6. In view of the provisions of s. 34(3)(a), before an assessee can claim the full amount as development rebate, it must be shown that an amount of 75% of such development rebate is debited to the profit and loss account of the relevant previous year. The only question which, therefore, arises for the purposes of the decision of the question referred to us is whether the assessee had debited the required 75% of the development rebate to the profit and loss account in respect of the assessment year 1962-63.

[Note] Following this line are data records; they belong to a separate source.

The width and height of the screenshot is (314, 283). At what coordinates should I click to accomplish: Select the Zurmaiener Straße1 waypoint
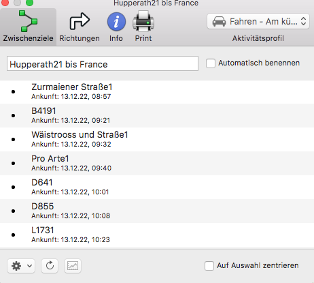pyautogui.click(x=157, y=92)
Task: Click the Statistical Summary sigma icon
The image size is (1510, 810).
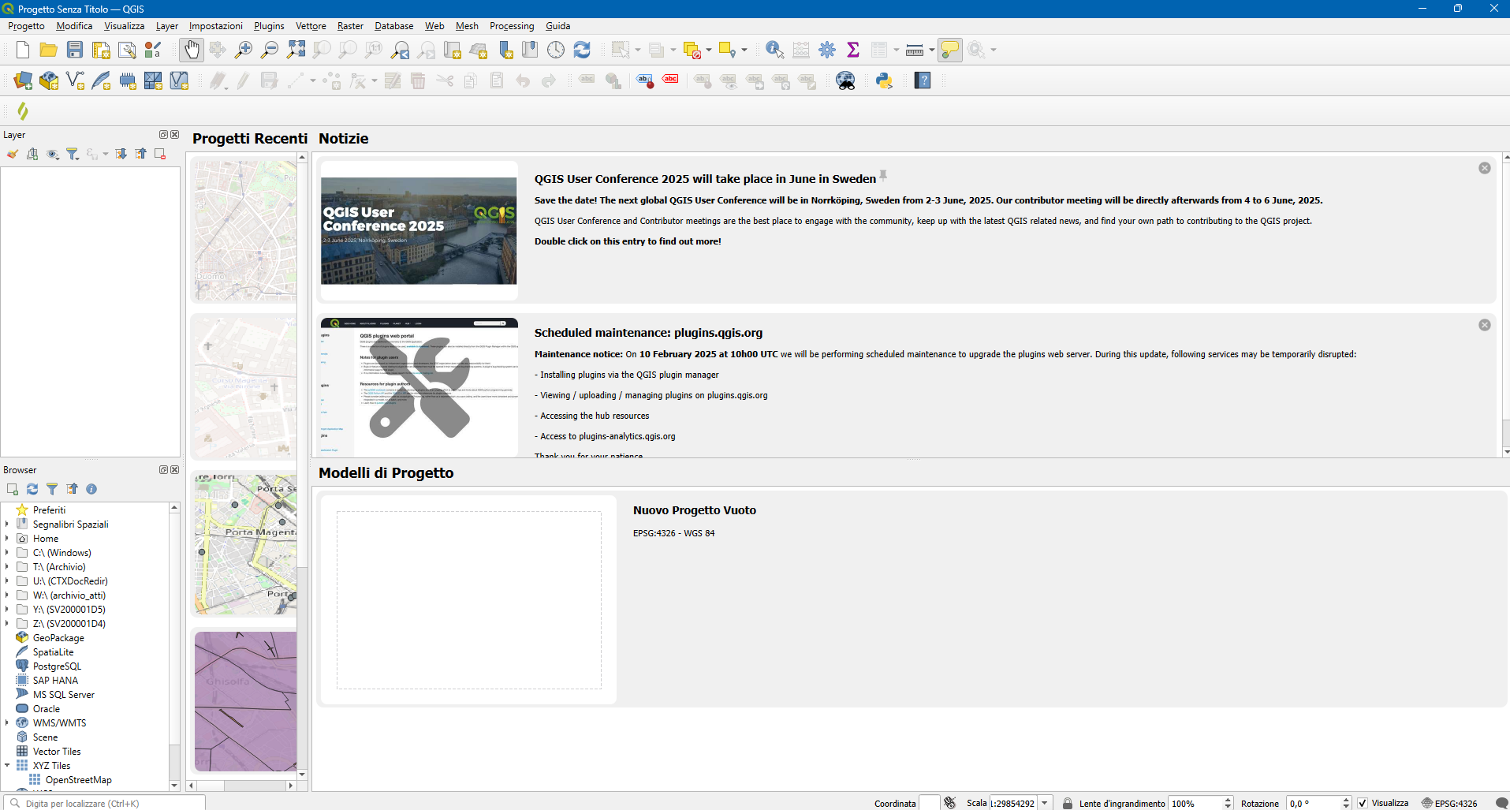Action: coord(852,50)
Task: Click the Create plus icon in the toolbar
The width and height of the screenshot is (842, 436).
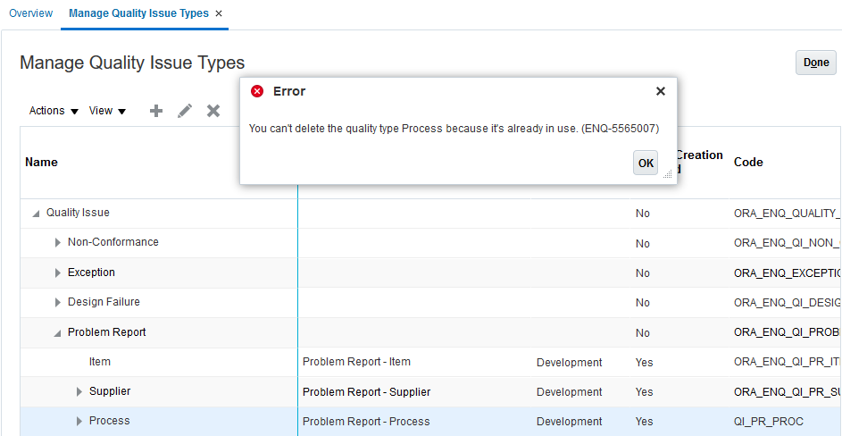Action: (156, 111)
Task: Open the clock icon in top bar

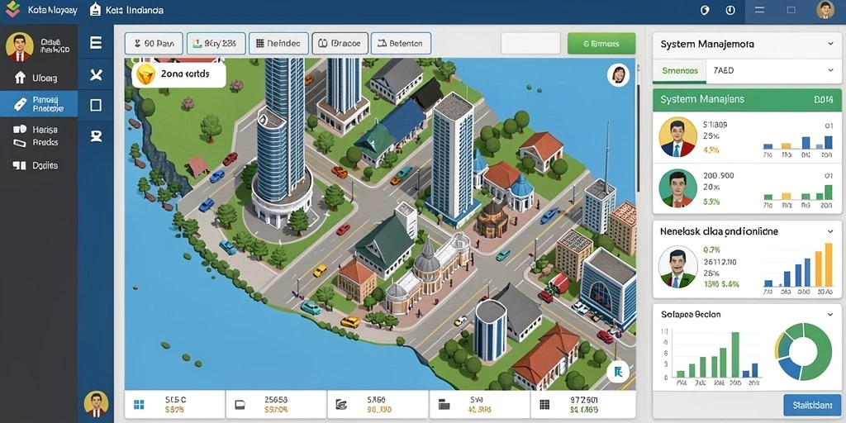Action: tap(730, 10)
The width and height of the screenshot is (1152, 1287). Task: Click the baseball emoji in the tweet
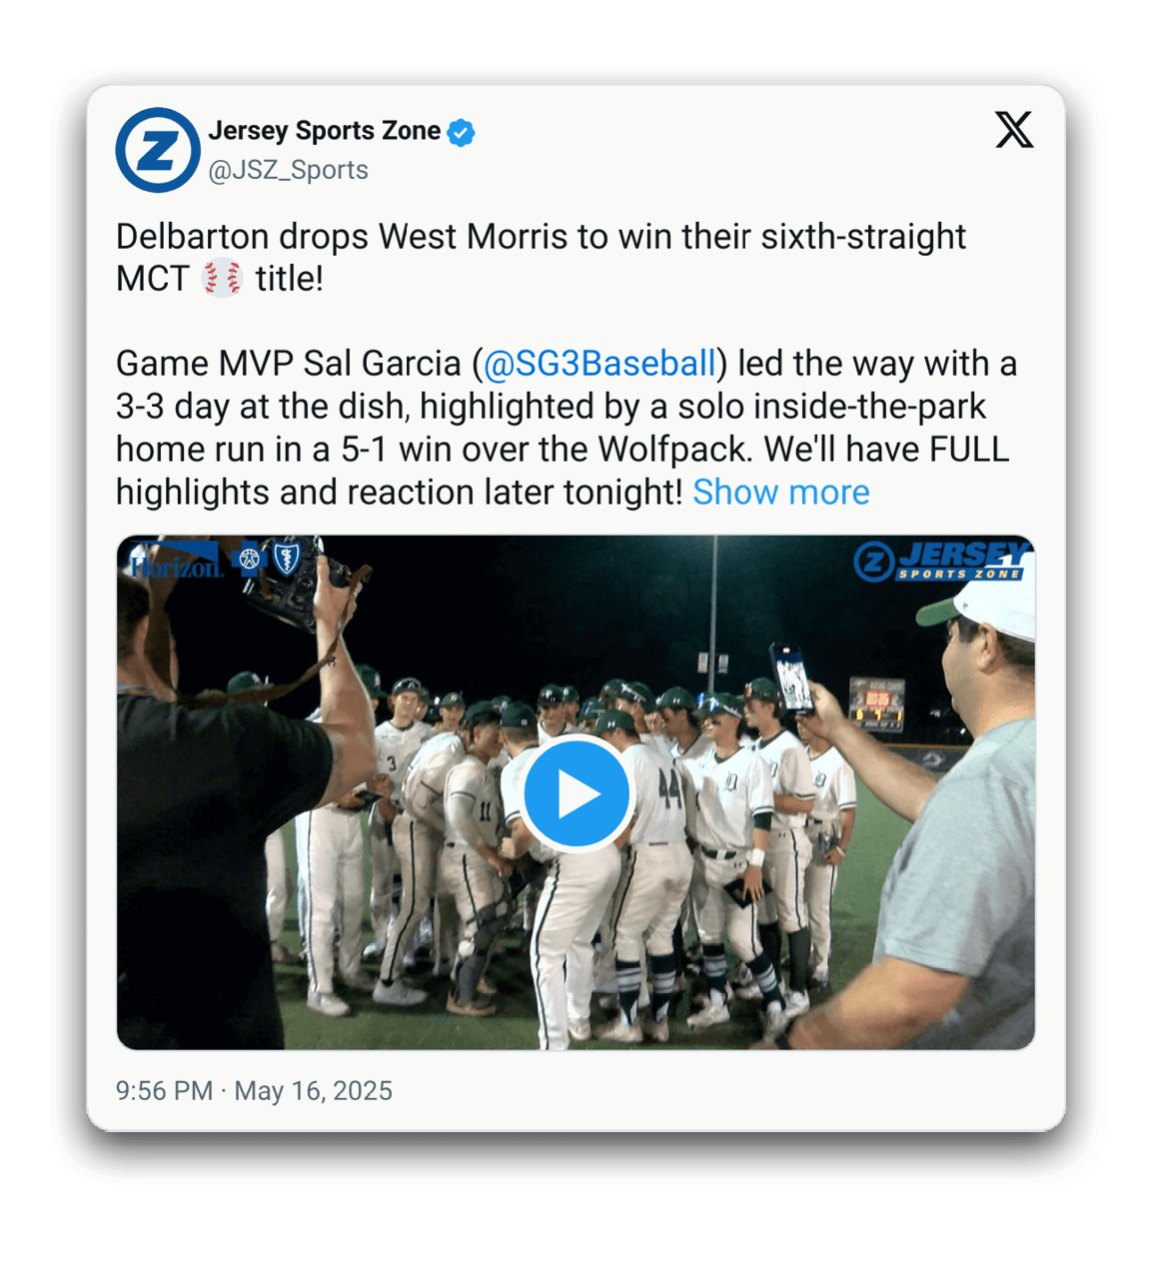pyautogui.click(x=222, y=279)
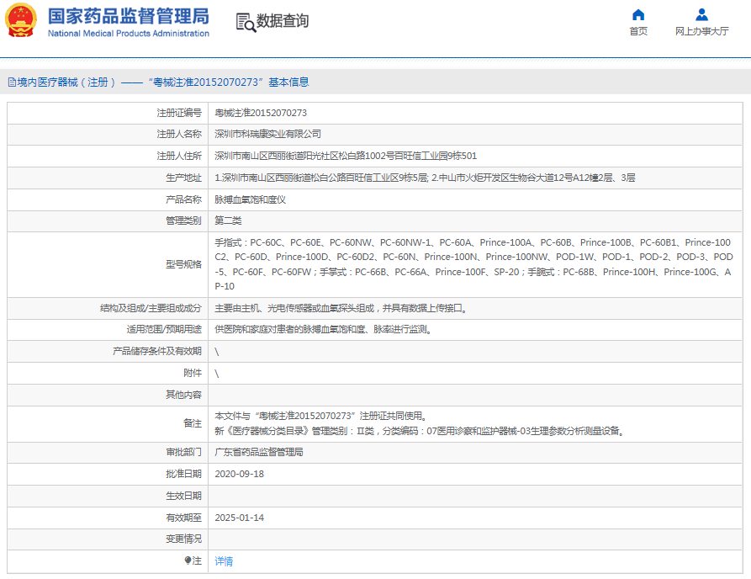Click approving department 广东省药品监督管理局
The image size is (751, 579).
click(x=259, y=452)
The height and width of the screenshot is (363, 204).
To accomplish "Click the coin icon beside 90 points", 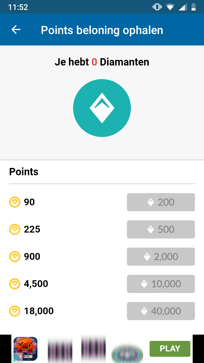I will pos(15,202).
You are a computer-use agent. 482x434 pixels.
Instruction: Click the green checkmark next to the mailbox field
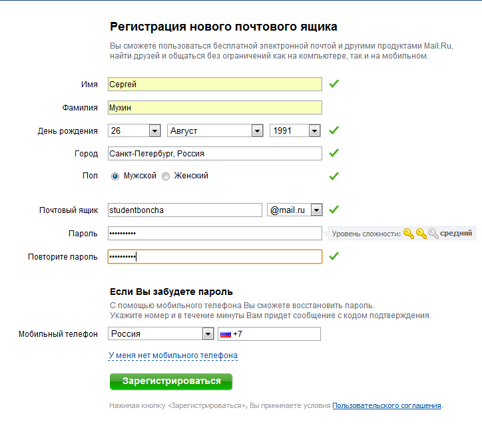tap(334, 210)
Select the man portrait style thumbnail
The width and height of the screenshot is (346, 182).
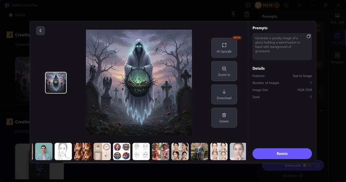click(44, 151)
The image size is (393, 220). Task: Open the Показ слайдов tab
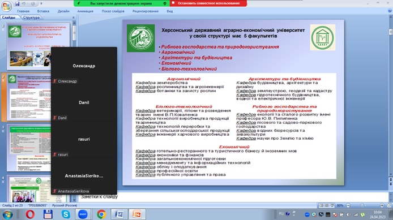click(113, 11)
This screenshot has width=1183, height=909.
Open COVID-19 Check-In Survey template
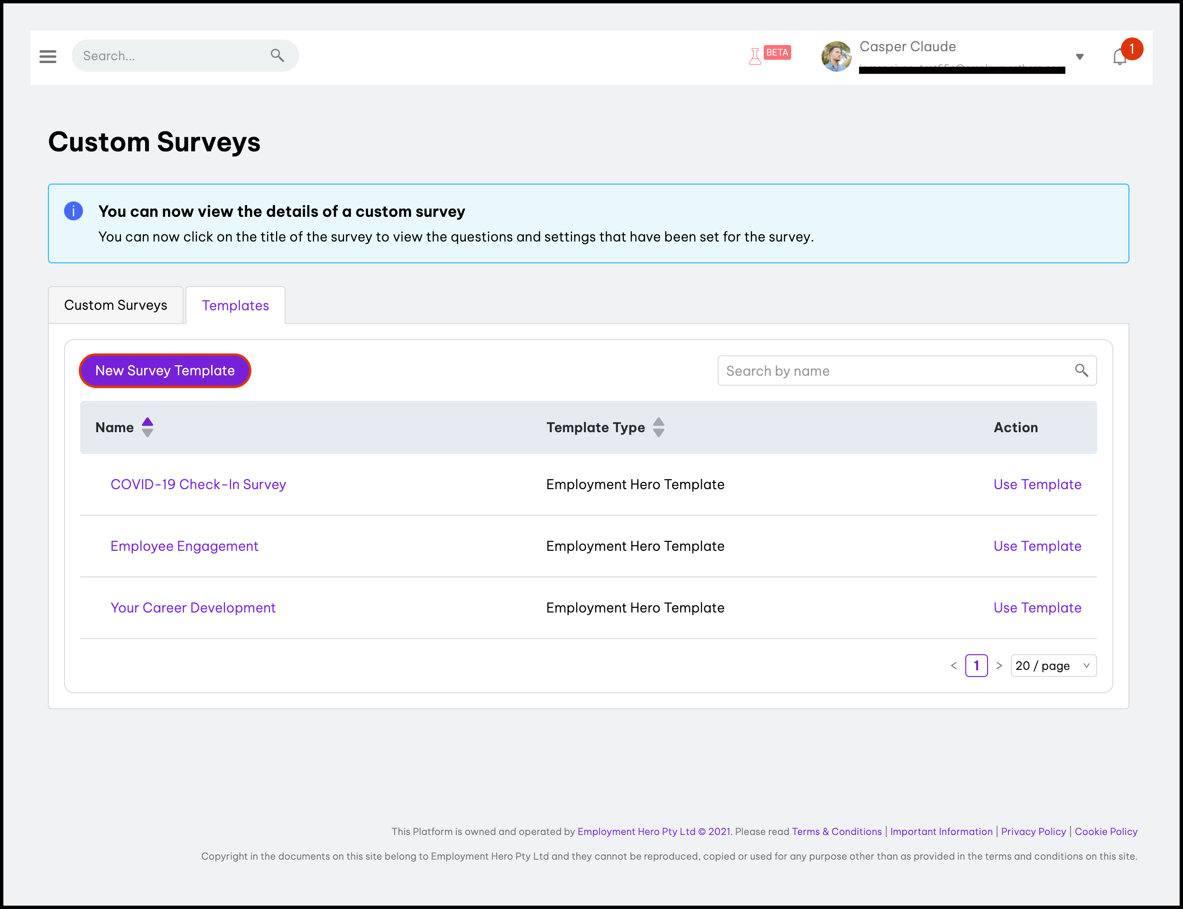tap(198, 484)
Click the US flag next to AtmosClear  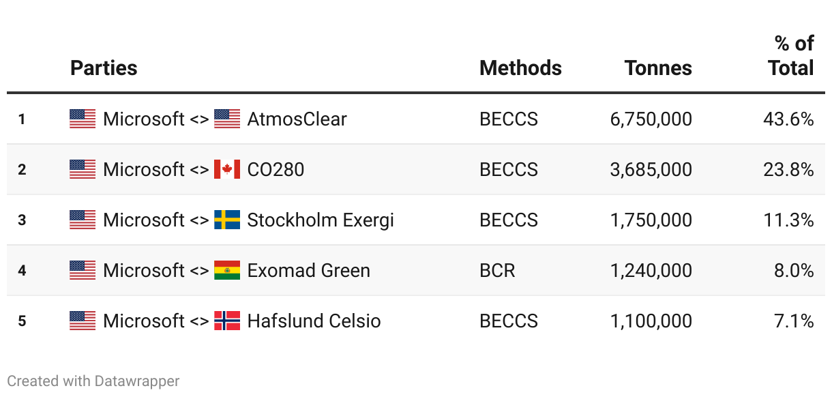point(226,119)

7. The copy of the profit and loss account for the assessment year 1962-63, which is annex.'B' to the statement of the case, contains an entry as follows :

'Development Rebate Reserve Rs.Provision 1961 96,722Les : Excess provision pr. year 33,206---------63,516'

8. This entry clearly shows that the provision which is made in the accounting year 1961 is to the extent of Rs. 96,722. It is not in dispute that this amount represents 75% of the development rebate of Rs. 1,28,415 claimed by the assessee. This reserve is made up of two items. The provision for reserve is in two parts. One item is of Rs. 33,206 which was the excess provision made in respect of the development reserve for the earlier year and the other item is Rs. 63,516, which is the actual amount which is appropriated out of the profits of the year in question. There is also a corresponding entry of reversal which is on record as annex.'E'. This journal entry shows that there was an excess provision of Rs. 33,205.56 in respect of the development reserve for the year 1960. The provision made in 1960 was Rs. 7,72,000 though the actual provision required for 1960 was Rs. 7,38,794.44. The amount to be reversed was thus Rs. 33,205.56. It is this excess amount of Rs. 33,206 which has been now treated as a part of the development rebate reserve for the assessment year 1962-63.

9. What was material for the purposes of s. 34(3)(a) was that a total amount of 75% of the development rebate to be actually allowed should be debited to the profit and loss account. This requirement, in our view, is completely satisfied in this case and it cannot be said that merely because only Rs. 63,516 out of the profits of the assessment year 1962-63 were appropriated towards the development rebate reserve, the amount appropriated was less than 75% of the development rebate claimed. There was nothing to prevent the assessee-company from taking into account the excess provision of the previous year. It is obvious that a corresponding reversal entry has been made and at the time when the profit and loss account is made, this entry has been given effect to by bringing over the excess provision for the earlier year to be made a part of the development reserve for the assessment year in question. In our view, therefore, the Tribunal was justified in holding that the excess amount in respect of the development rebate reserve for the year 1960 could be taken into account in the assessment year in question and the assessee was, therefore, rightly held to be entitled to the entire claim in respect of the development rebate.

10. In this view of the matter, the question referred to us must be answered in the affirmative and in favour of the assessee. Revenue to pay the costs of this reference.